Edoardo Taddei: Timeglass è il tempo che scorre a suon di chitarra

di Paola Pagni

Edoardo Taddei è un giovane talentuoso chitarrista romano che ha da pochissimo pubblicato il suo secondo disco, Timeglass: un lavoro totalmente strumentale, come il primo, che si può permettere solo chi con la chitarra riesce a destreggiarsi su percorsi sonori mai banali ed estremamente virtuosi.

Endorser per Ibanez ed insegnante al Modern Music Institute International, Edoardo ci ha parlato di lui e del suo nuovo disco: un percorso astratto attraverso il tempo che scorre, descritto dalle note della sua chitarra.

Intervista ad Edoardo Taddei

Inizi ad esibirti live con il tuo gruppo nel 2017 ma immagino tu ti sia avvicinato alla musica molto prima: come è nata questa passione?
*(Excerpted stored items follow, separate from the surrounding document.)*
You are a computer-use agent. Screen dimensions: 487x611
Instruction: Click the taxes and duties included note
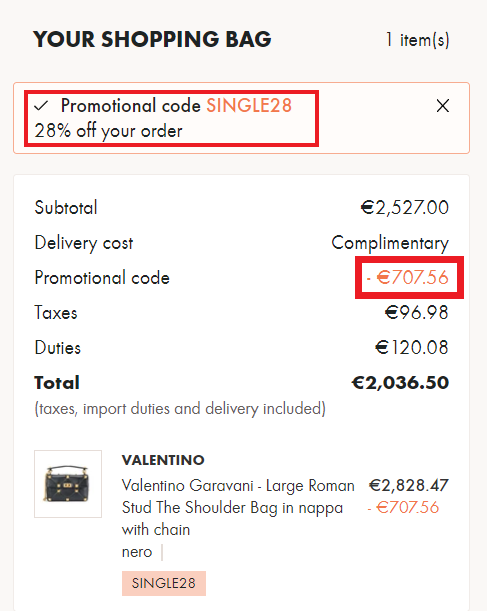pos(180,409)
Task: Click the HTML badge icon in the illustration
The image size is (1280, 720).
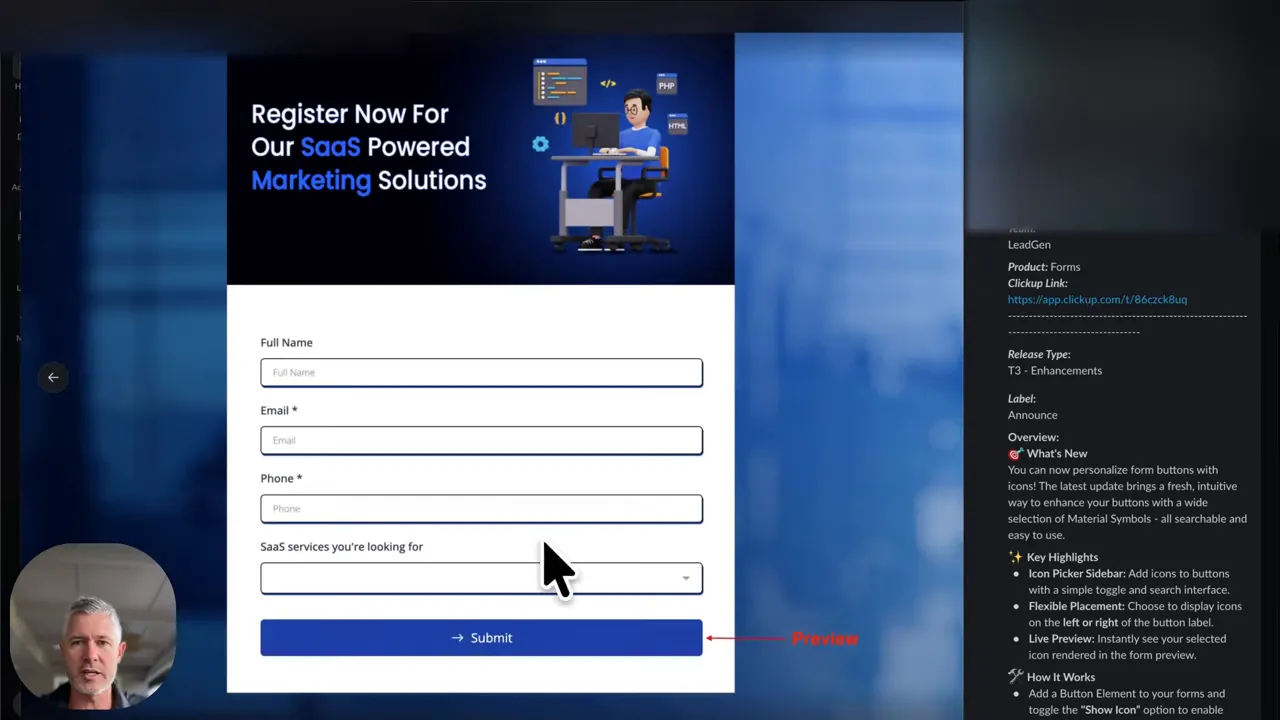Action: coord(676,124)
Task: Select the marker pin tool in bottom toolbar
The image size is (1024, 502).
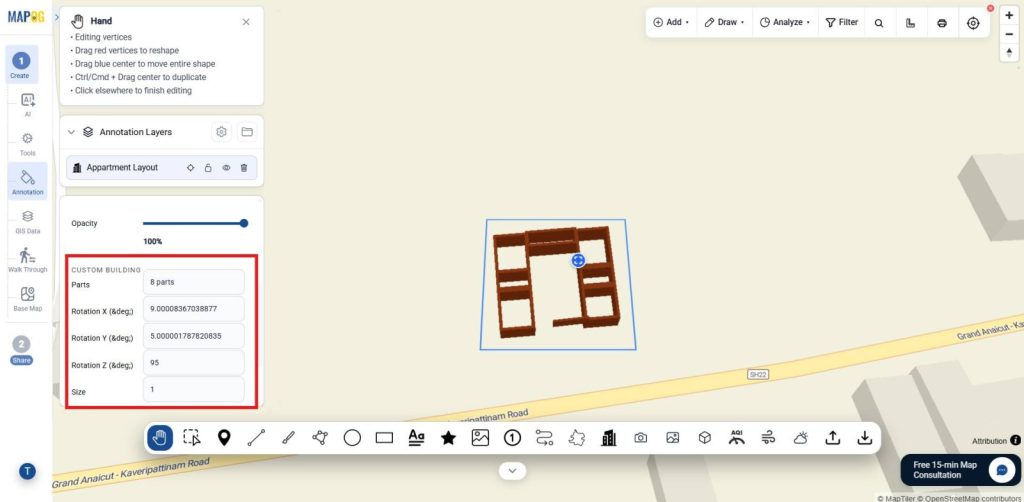Action: 224,438
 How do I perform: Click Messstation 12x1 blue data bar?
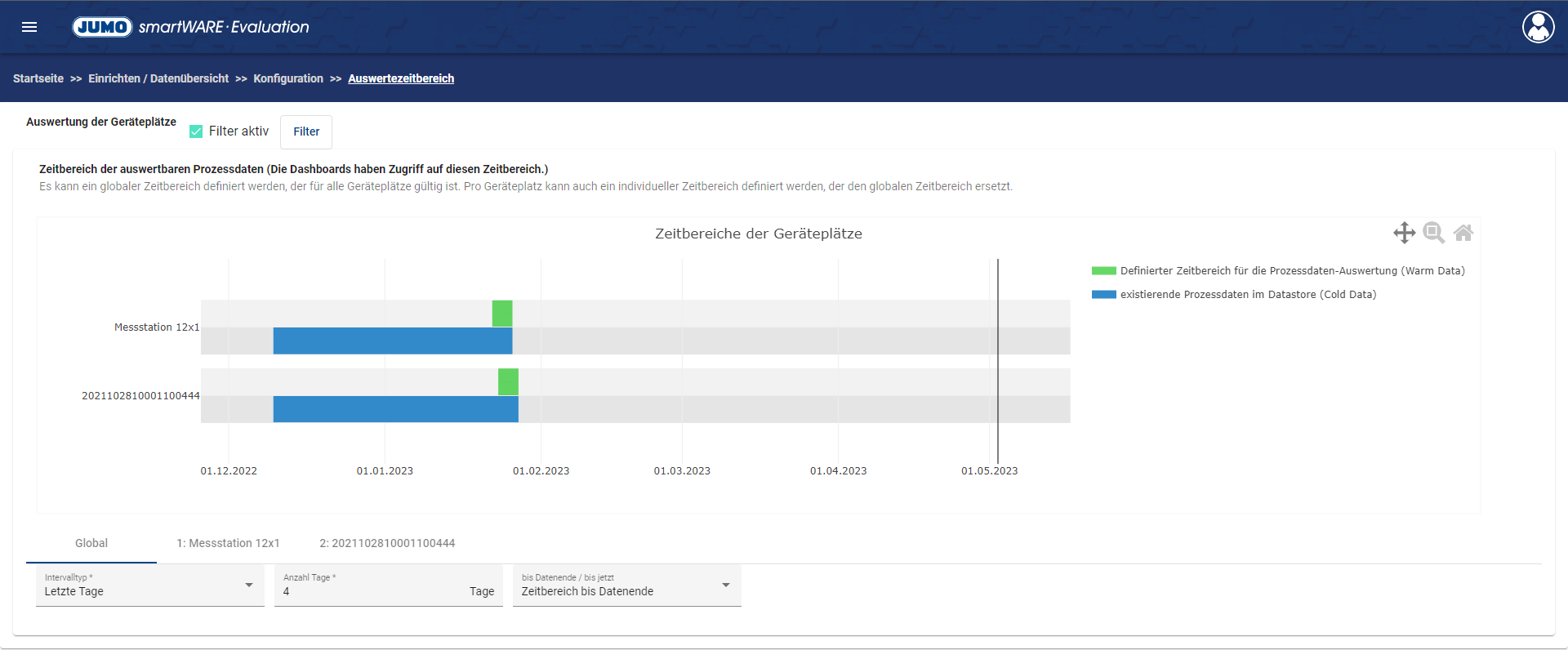coord(392,341)
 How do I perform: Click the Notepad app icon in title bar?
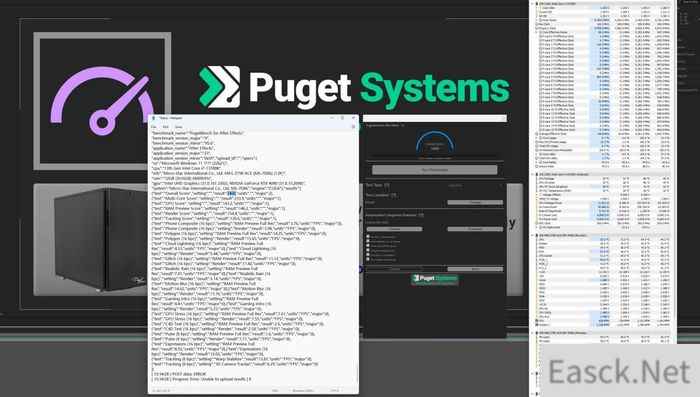click(x=154, y=118)
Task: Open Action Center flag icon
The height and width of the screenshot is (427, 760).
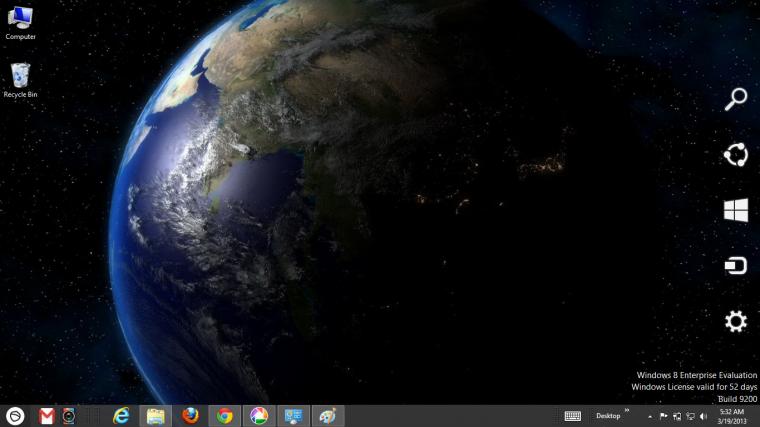Action: point(664,416)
Praticamente nel 2017 ho iniziato a suonare con il mio gruppo solista, con cui ho fatto anche il primo EP, Nemesi, oltre a questo. In realtà è da molto prima perché ho iniziato a suonare: a circa 6 anni. All’inizio ho imparato da solo, poi verso i 12-13 anni ho iniziato a farlo con un pubblico.

Perché hai scelto la chitarra?

Mio padre colleziona dischi, quindi la musica in casa c’è sempre stata, però la scelta della chitarra è stata solo mia, infatti nessun altro in famiglia suona uno strumento. Prima ho ovviamente iniziato con l’ascolto, e poi mi sono incuriosito guardando una vecchia VHS di un concerto dei Metallica: e quella è stata la scintilla. Da lì in poi la mia guida musicale è stata sempre James Hatfield, per cui la chitarra è arrivata così. Anche se poi nella mia musica mi sono anche distaccato da quel genere, i Metallica sono rimasti il mio gruppo preferito. Poi purtroppo non ho mai imparato a cantare come invece fa Hatfield, però lui è rimasto il mio modello.

Due album strumentali: una scelta coraggiosa. C’è un filo conduttore che lega i pezzi tra loro?

Facendo musica strumentale so che mi vado a rivolgere ad un pubblico più ristretto, però a me va bene così. Nemesi poi è stato più una raccolta dei brani che avevo scritto fino a quel momento. Diciamo un mio personale best of. Quindi lì l’unico filo che collegava i pezzi ero io, l’autore. Mentre per Timeglass è stato totalmente diverso: è nato con l’intenzione di avere delle canzoni collegate tra di loro. Non è stato facile, in quanto non ci sono nemmeno motivi ricorrenti che possano legare i brani tra loro. Però i pezzi sono collegati da un concetto di fondo, che è lo scorrere del tempo. Non l’ho chiamato hourglass perché il tempo che intendo io è indefinito, non è limitato. Questi sette brani sono quindi una sorta di fotografia del tempo che scorre.

La mia intenzione è di non essere troppo descrittivo ma lasciare una traccia astratta di cui sia più libera l’interpretazione. Per questo anche nei video ci sono solo io che suono, senza altri riferimenti visivi che potessero in qualche modo indirizzare l’immaginazione di chi ascolta.

Pensi già al prossimo step?

Se parliamo di progetti in generale, a me le idee non sono mai mancate ed in pratica faccio musica continuamente.

Beh per fortuna, perché quando un artista resta a corto di idee è un problema

Devo dire che mentre scrivevo l’album mi è successo, ho avuto un momento breve di crisi esistenziale (ride). Ho iniziato a scriverlo verso la fine del 2020, quindi un periodo non certo dei migliori. Poi ho sentito un po’ di pressione perché questo disco l’ho finanziato con un crowdfunding, quindi volevo finire il lavoro prima possibile. E così è arrivato un po’ un blocco di idee, ma per fortuna è durato poco.

Stai pensando anche a dei live?

Sì, spero il prima possibile. Essendo endorser del marchio Ibanez ho avuto qualche volta occasione di suonare negli spazi espositivi, però ancora non ho avuto modo di suonare i miei nuovi pezzi con la band, quindi non vedo l’ora. Prima però dobbiamo prepararci bene perché i brani sono complessi e vanno provati tanto dal vivo. Appena saremo tutti pronti inizieremo.